Description
Understanding the impact of baryonic feedback across different cosmic environments is crucial for accurate interpretation of large-scale structure in Stage-IV cosmological surveys. Hydrodynamical simulations offer a valuable tool for capturing how gas is redistributed by energetic processes, such as AGN feedback, and for predicting how this redistribution alters observable tracers of structure formation. Traditionally, feedback models have been constrained through X-ray and Sunyaev-Zel’dovich measurements of galaxy groups and clusters. However, new observational tracers are emerging that open up alternative windows into the baryonic content of the cosmic web.
One such tracer is the patchy screening effect, a subtle CMB anisotropy arising from excess Thomson scattering along the line of sight to groups/clusters due to their higher electron optical depths. This effect is sensitive to the diffuse baryons in the outer regions of the gas profile of the halo, tracing the structure of the cosmic web. It is complementary to the kinetic Sunyaev-Zel’dovich effect, as it probes optical depth without dependence on velocity.

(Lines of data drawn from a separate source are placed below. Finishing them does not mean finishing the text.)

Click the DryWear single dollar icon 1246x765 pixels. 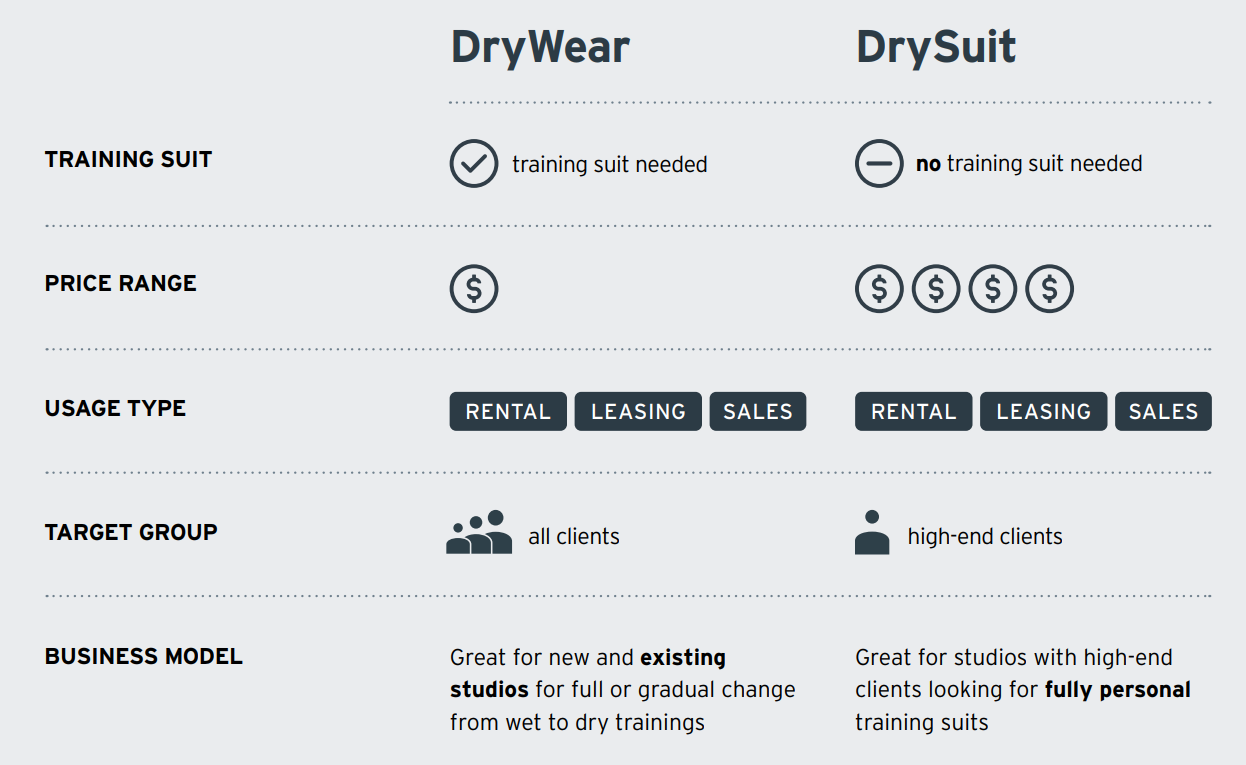pyautogui.click(x=474, y=289)
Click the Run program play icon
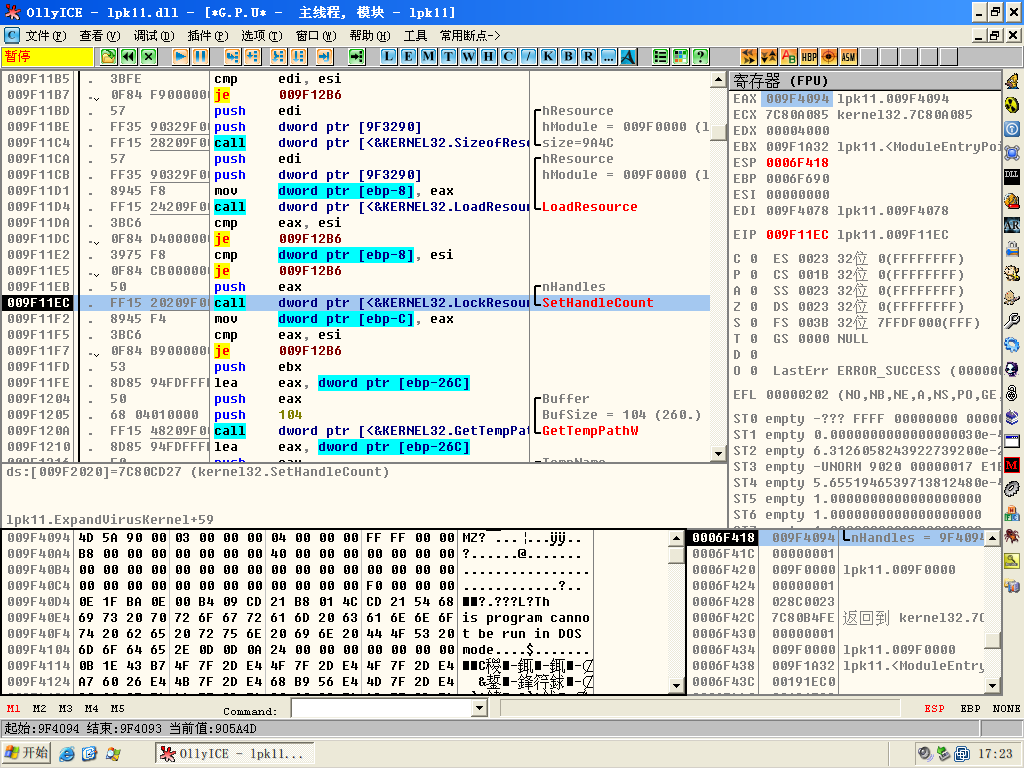This screenshot has width=1024, height=768. tap(181, 56)
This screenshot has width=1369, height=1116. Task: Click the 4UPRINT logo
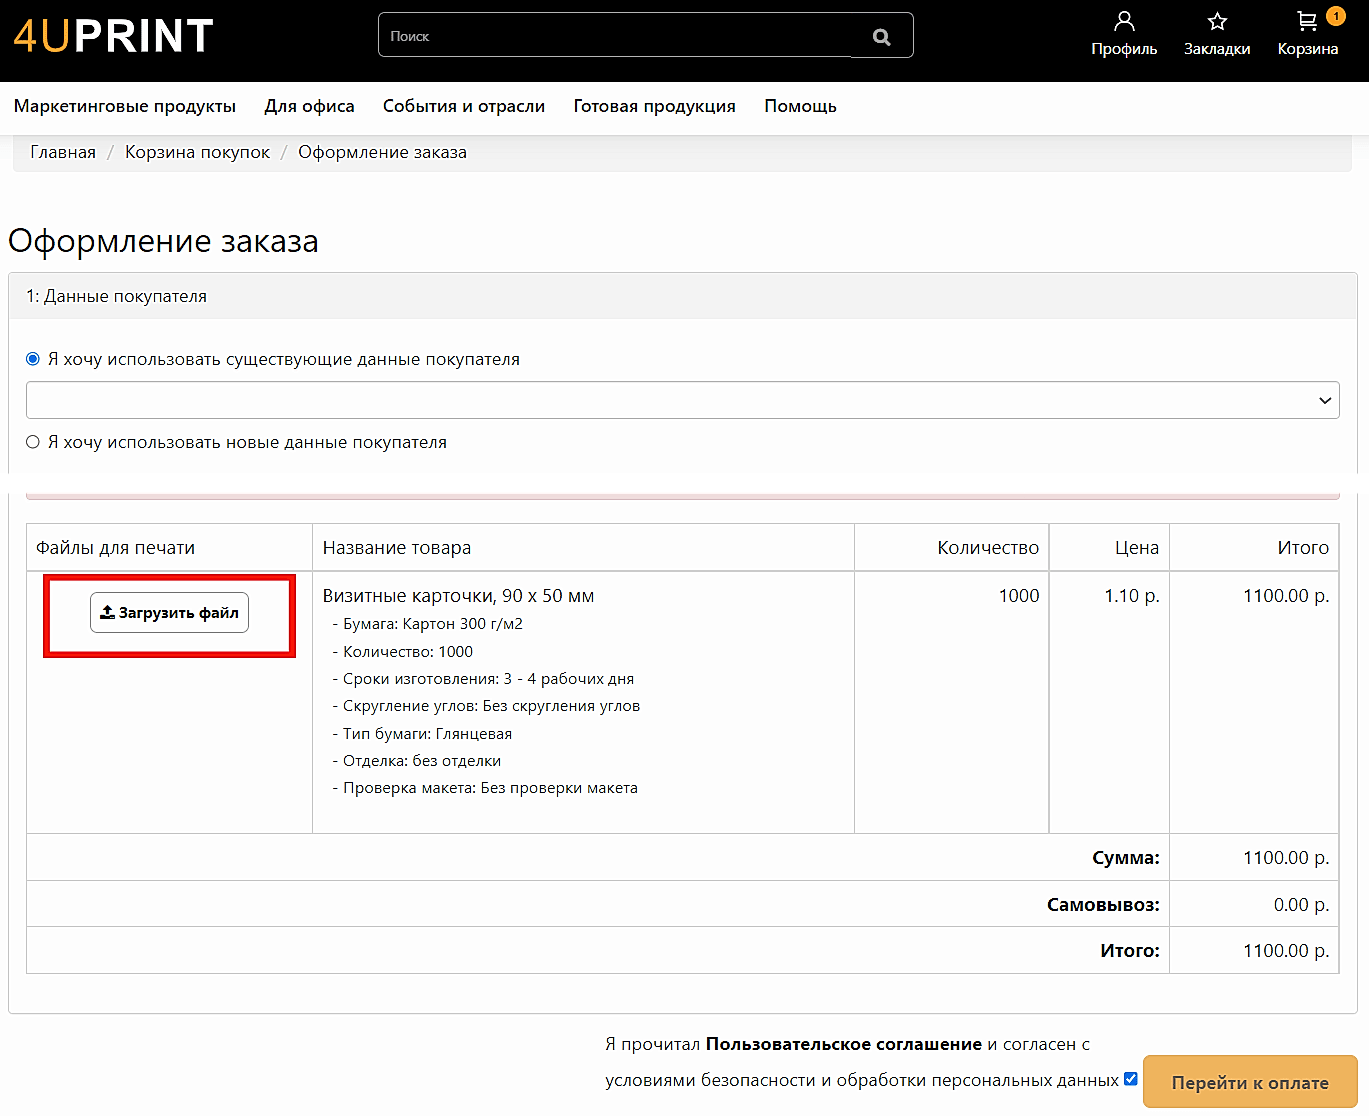[x=113, y=36]
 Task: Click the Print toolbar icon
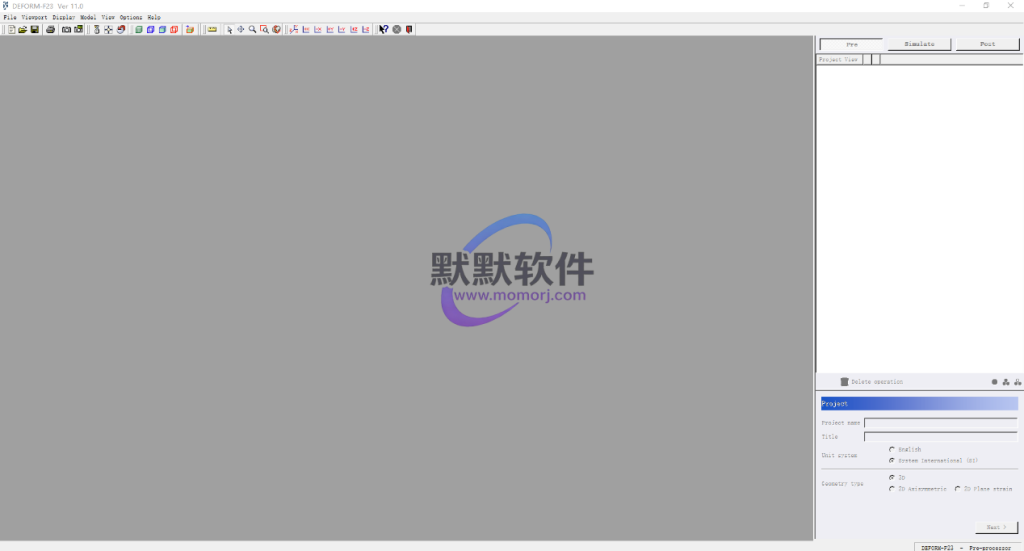pos(50,30)
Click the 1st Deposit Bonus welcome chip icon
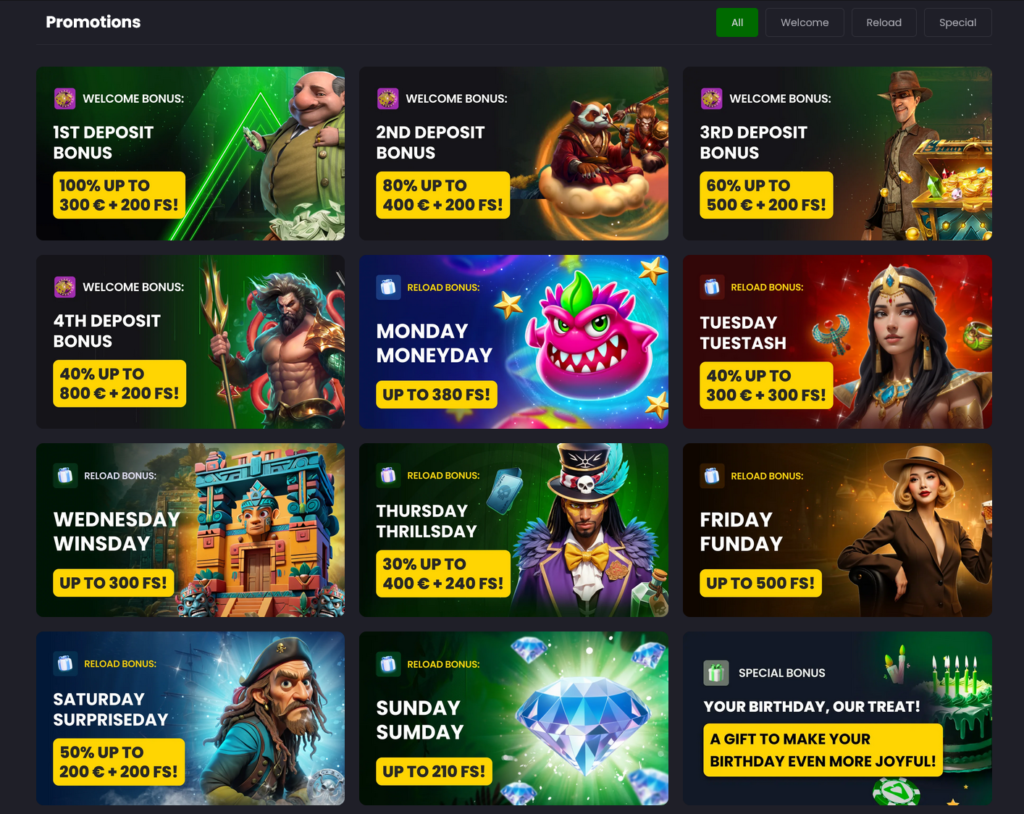Image resolution: width=1024 pixels, height=814 pixels. 65,99
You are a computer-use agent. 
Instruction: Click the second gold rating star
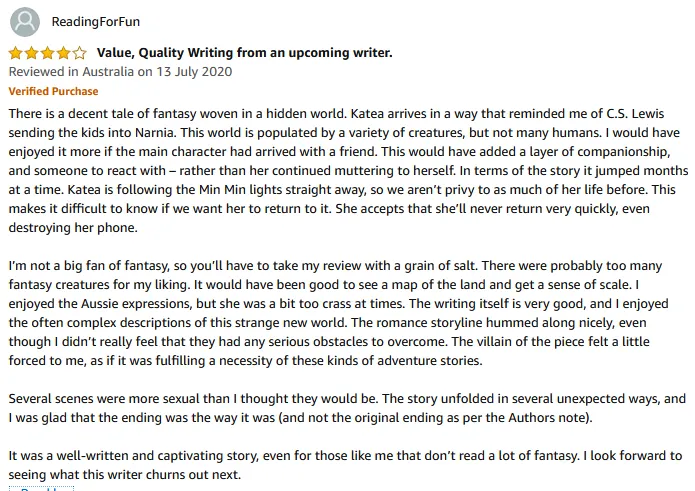[31, 53]
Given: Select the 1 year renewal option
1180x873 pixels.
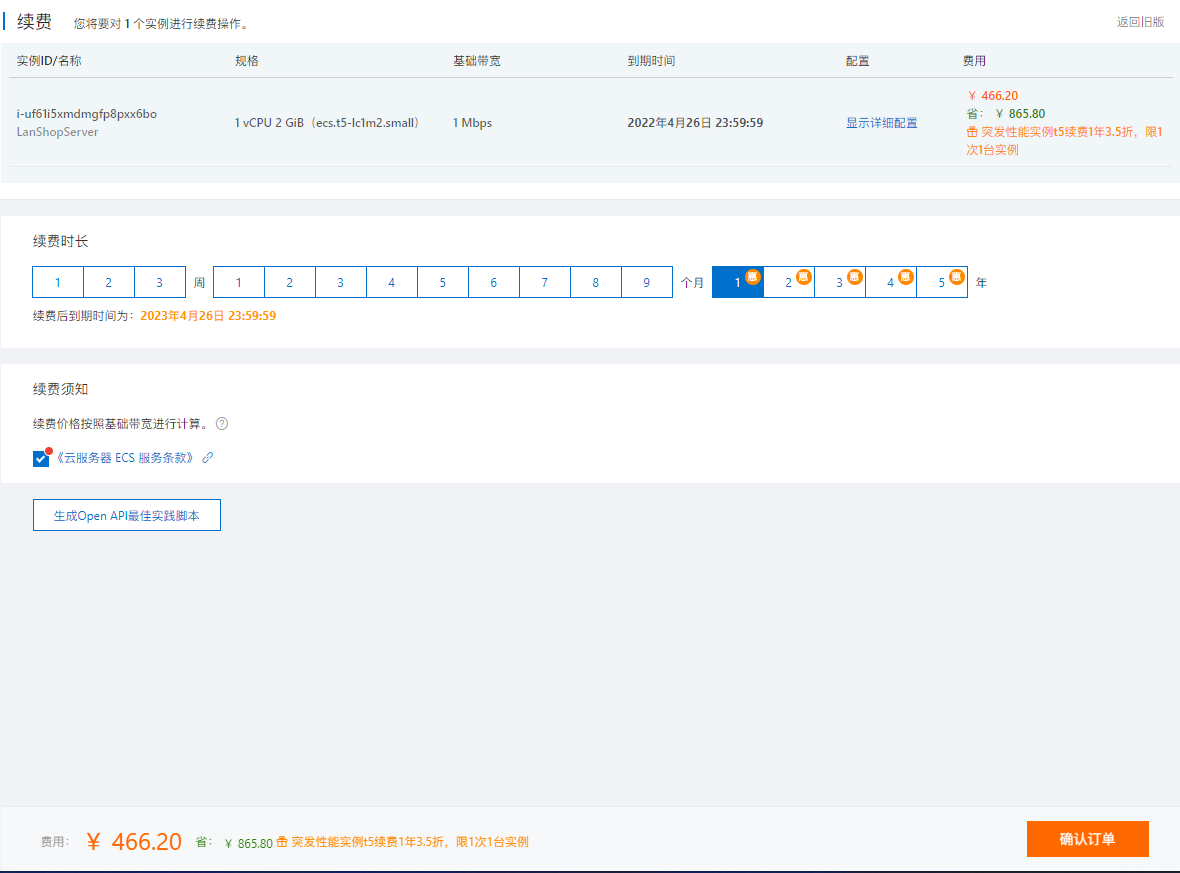Looking at the screenshot, I should click(x=737, y=283).
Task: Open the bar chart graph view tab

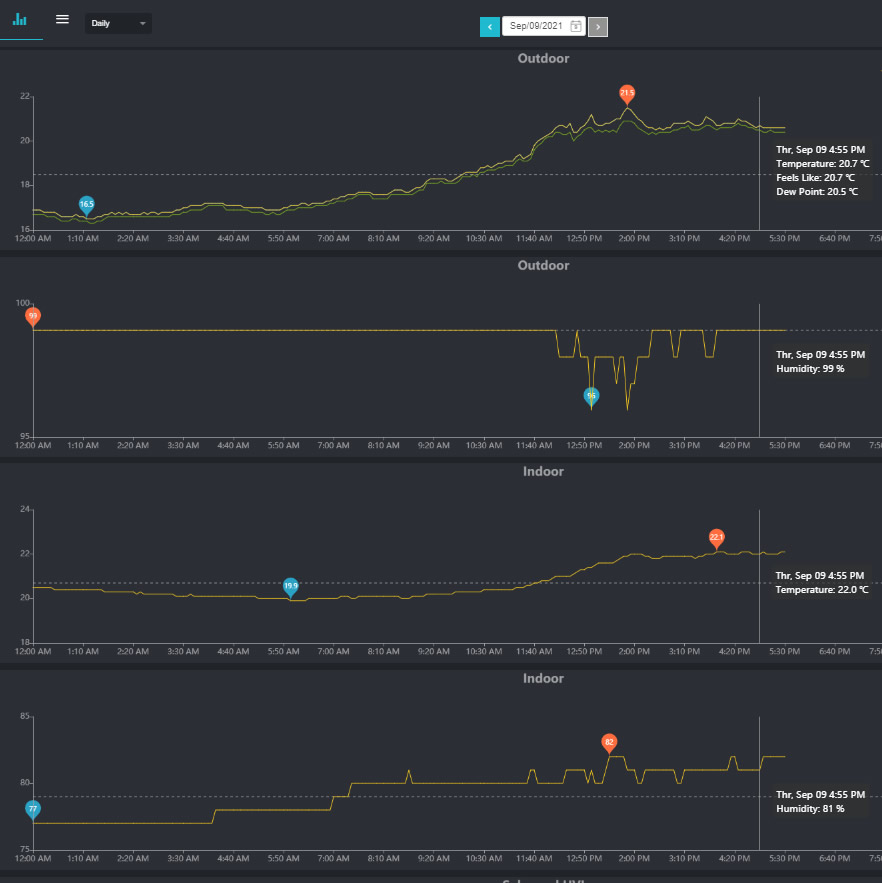Action: 20,20
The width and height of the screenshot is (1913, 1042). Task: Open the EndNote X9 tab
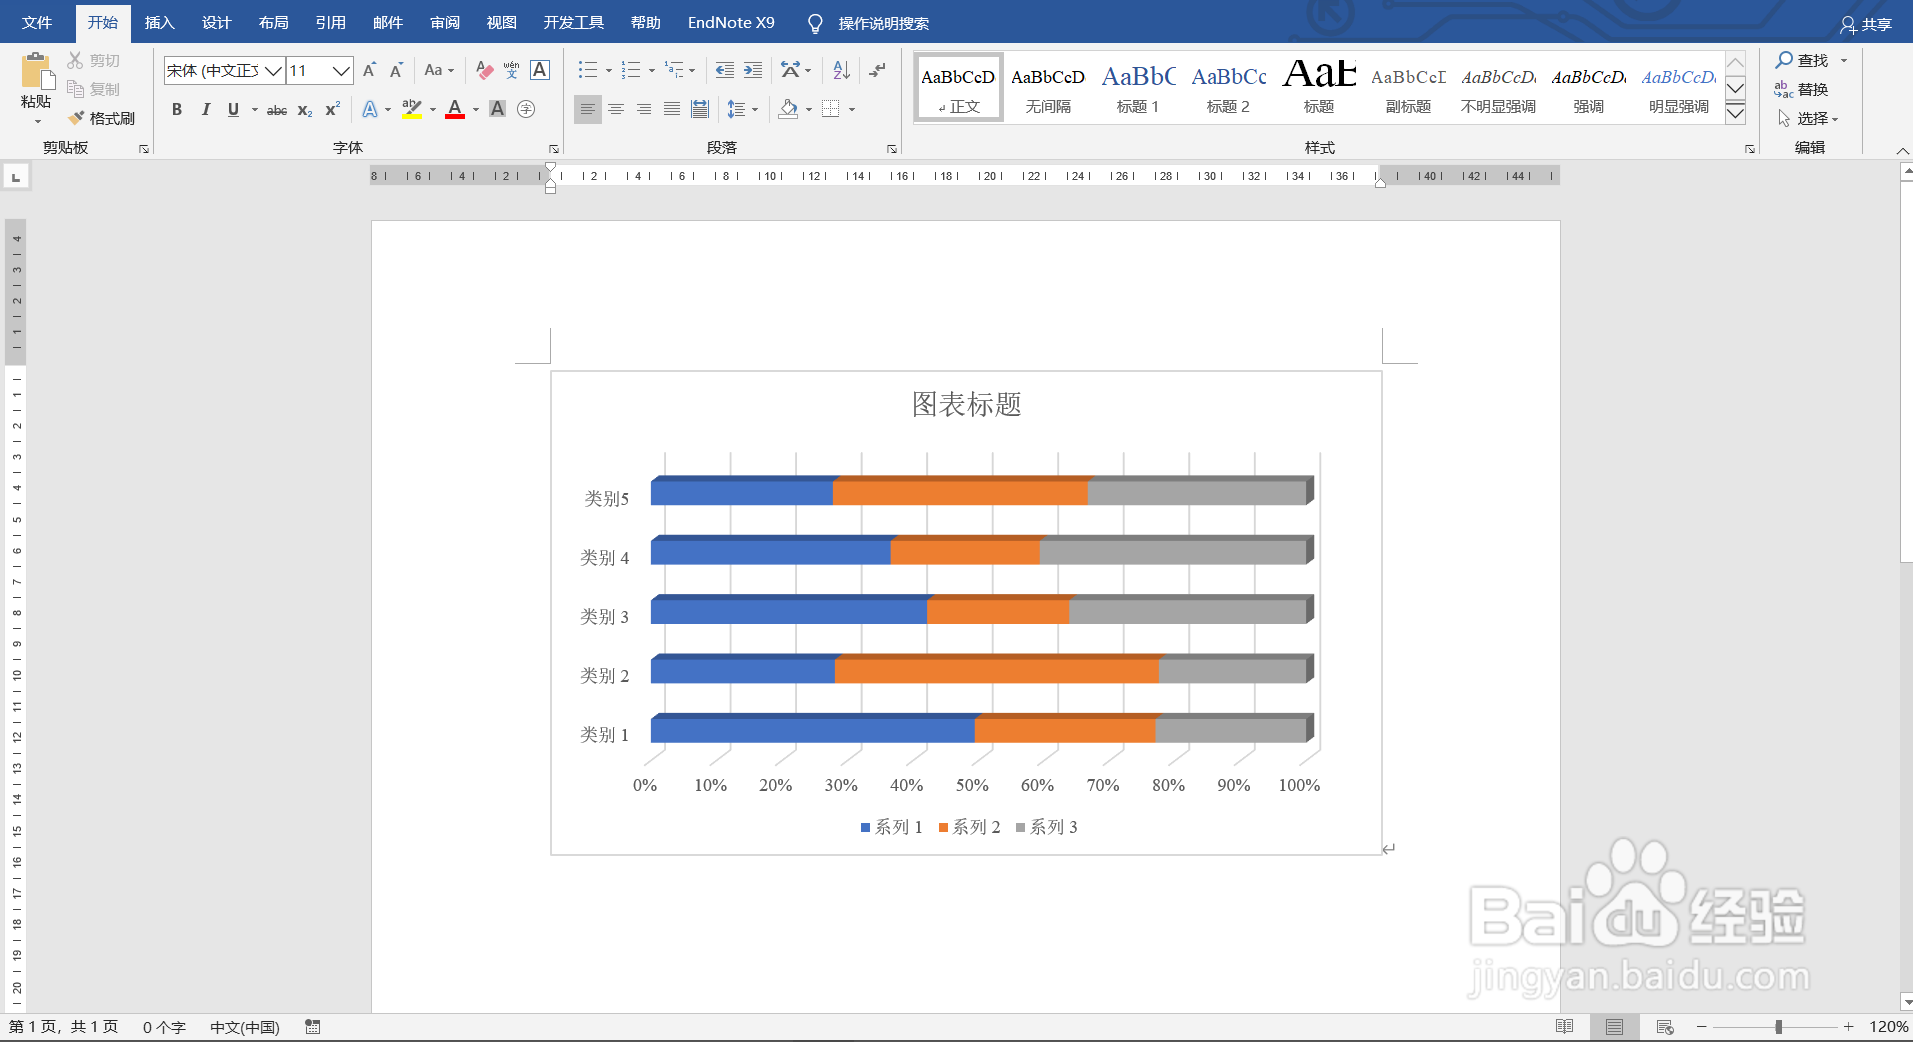(x=730, y=21)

In this talk, we present predictions of the patchy screening signal from the FLAMINGO suite of large-volume cosmological hydrodynamical simulations. By generating mock patchy screened CMB maps and cross-correlating them with simulated galaxy populations, we explore how feedback and cosmology shape the optical depth field. Our goal is to assess the sensitivity of this signal to the cosmology and baryonic physics, and to evaluate its potential as a new probe of the gas distribution within the anisotropic structure of the cosmic web.